» WHAT IS BEING ASKED:
Give again only what runs from the line with "This screenshot has width=843, height=716." to the final line of the entries below, exactly as written and without pictures.

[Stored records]
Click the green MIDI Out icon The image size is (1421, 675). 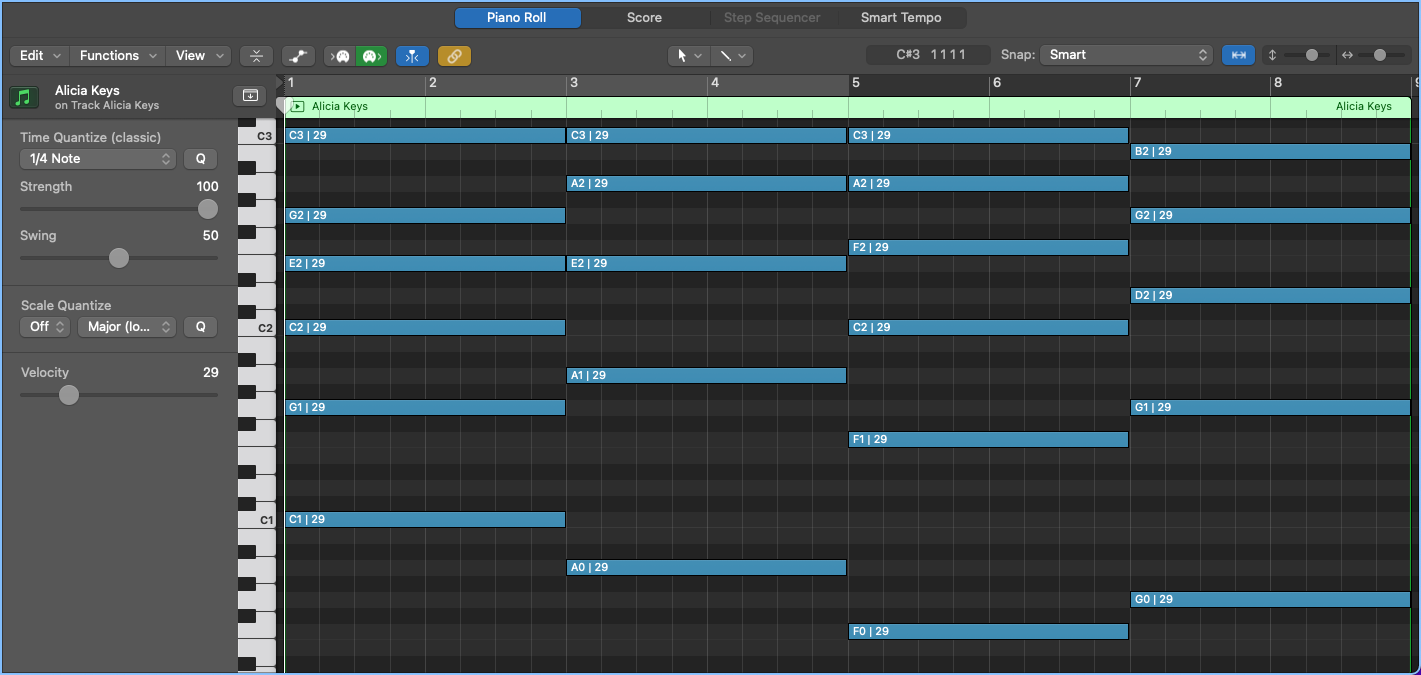click(371, 55)
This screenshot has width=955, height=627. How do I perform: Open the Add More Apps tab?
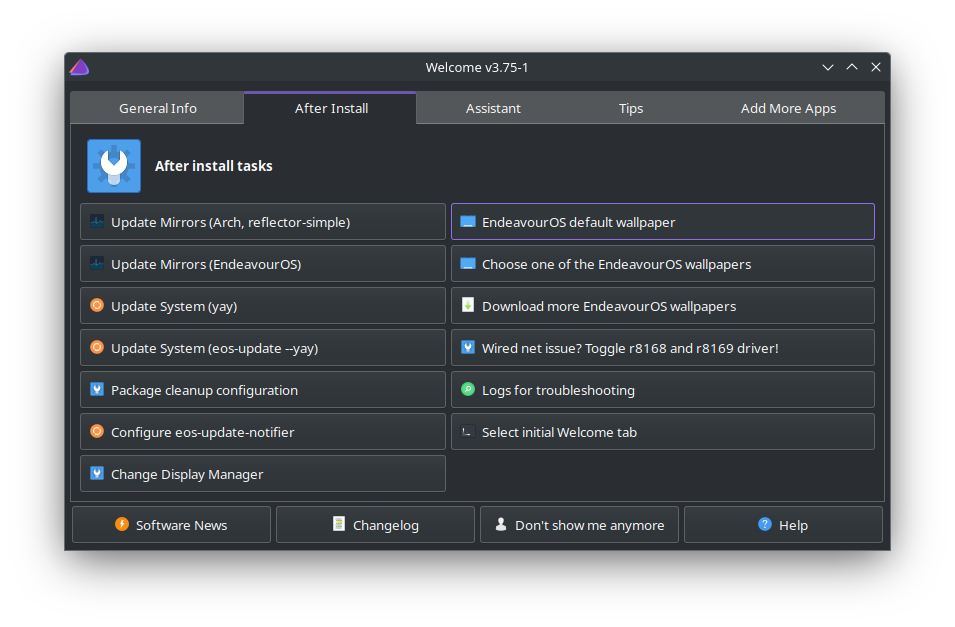(788, 108)
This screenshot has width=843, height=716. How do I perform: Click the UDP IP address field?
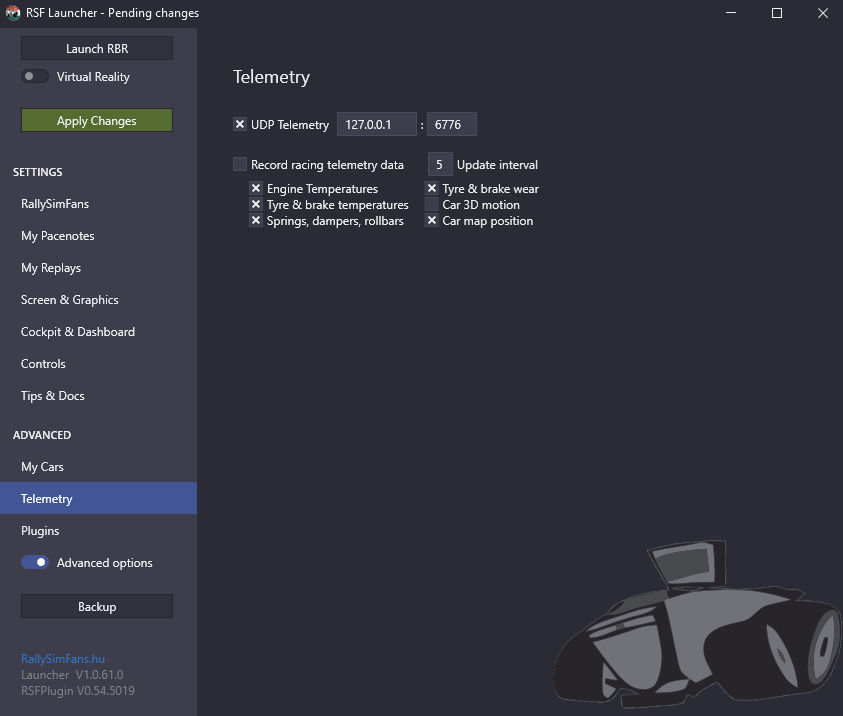coord(376,124)
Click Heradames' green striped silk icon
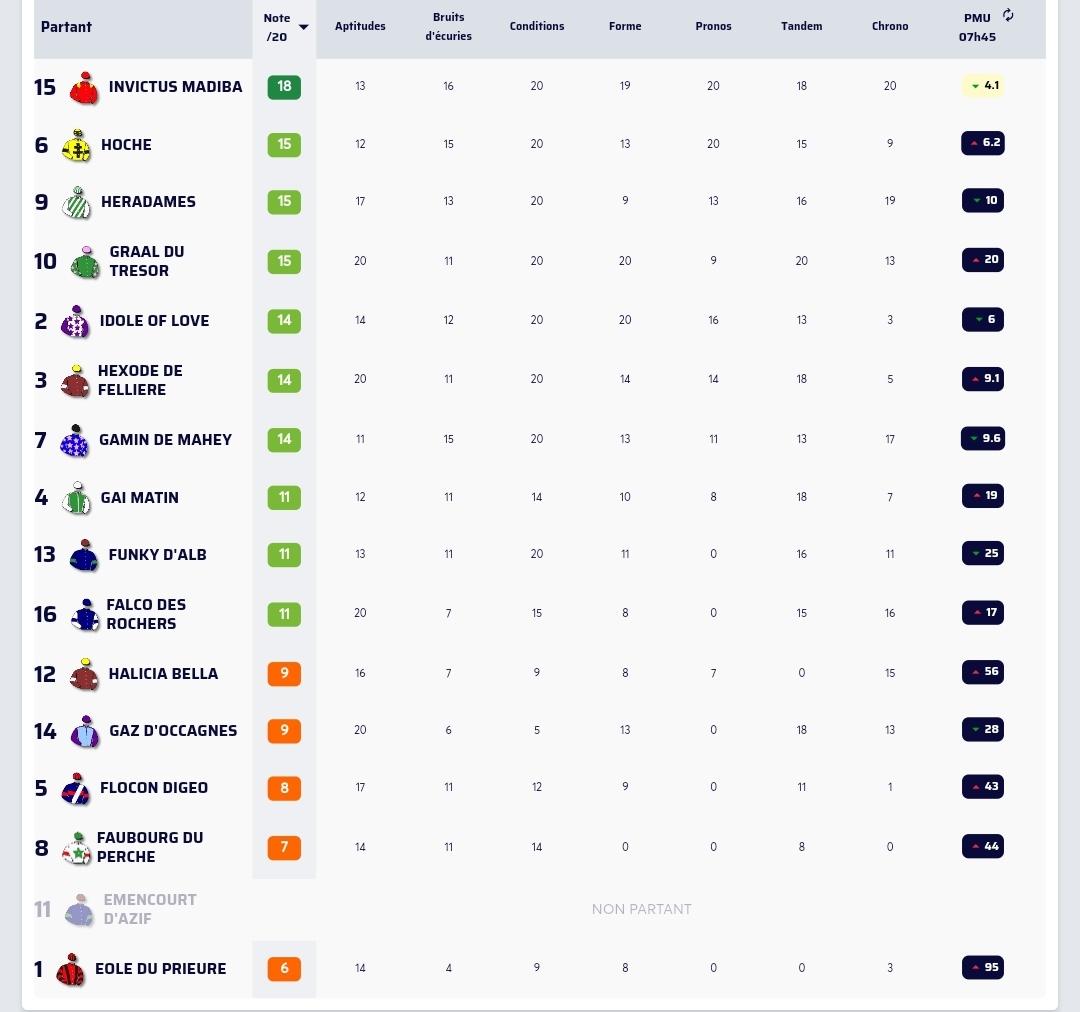 tap(76, 202)
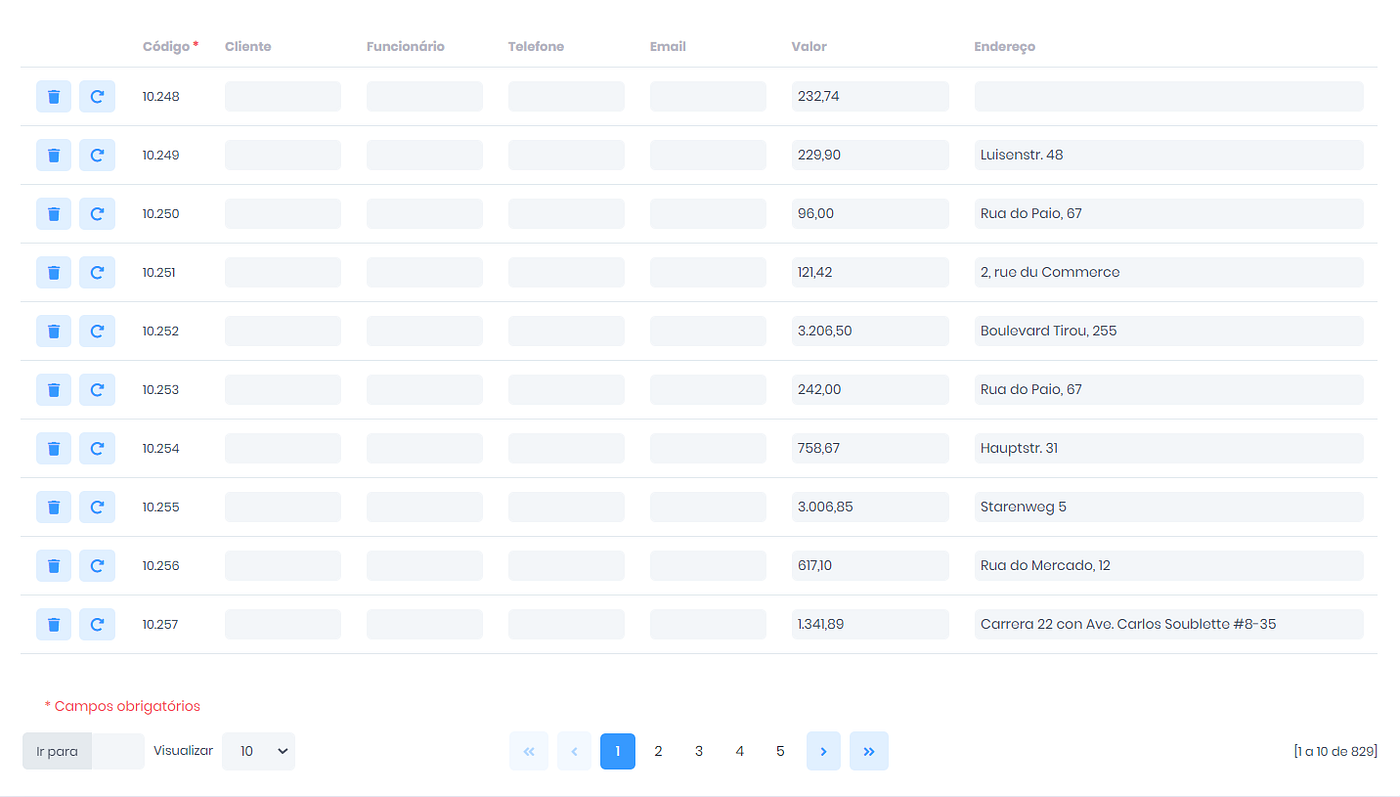The image size is (1400, 797).
Task: Select page 3 in the pagination
Action: [x=699, y=751]
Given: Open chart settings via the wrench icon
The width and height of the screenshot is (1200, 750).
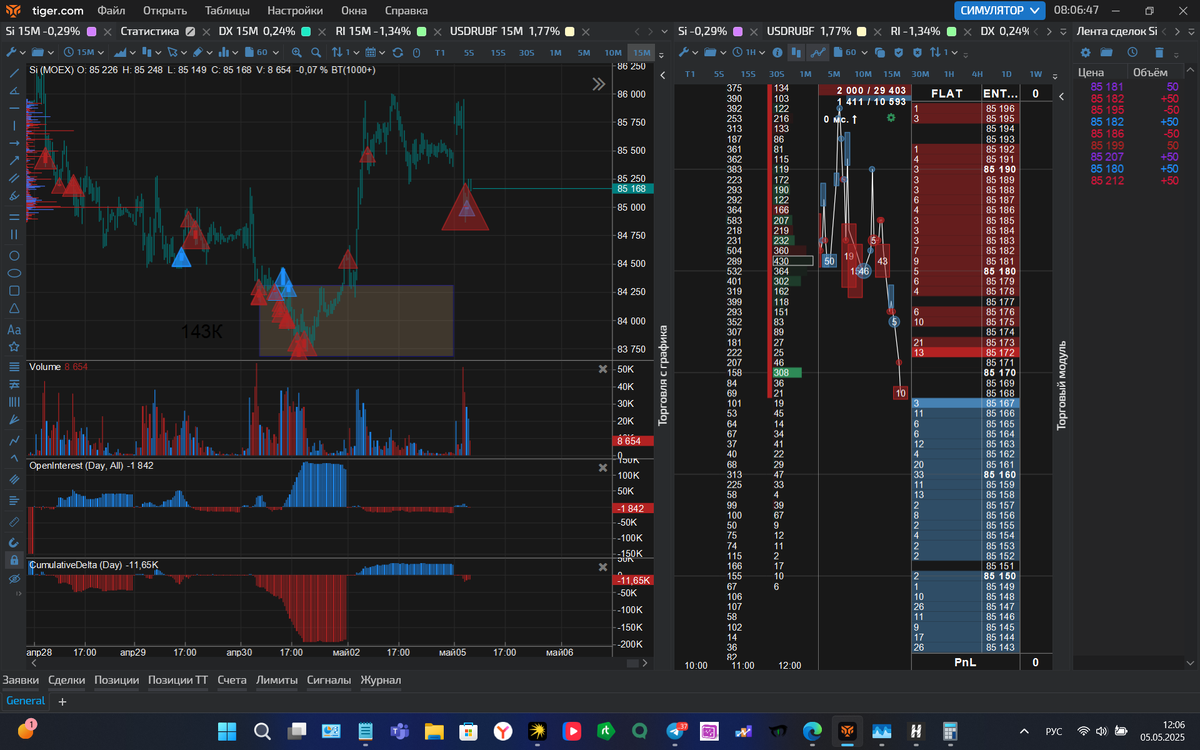Looking at the screenshot, I should pos(11,52).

» EXPECTED OUTPUT:
This screenshot has width=843, height=716. How do I perform: Click the UDP IP address field?
coord(376,124)
Click Heradames' green striped silk icon
 tap(76, 202)
The image size is (1400, 797).
Task: Select page 3 in the pagination
Action: [x=699, y=751]
Given: Open chart settings via the wrench icon
The width and height of the screenshot is (1200, 750).
Looking at the screenshot, I should pos(11,52).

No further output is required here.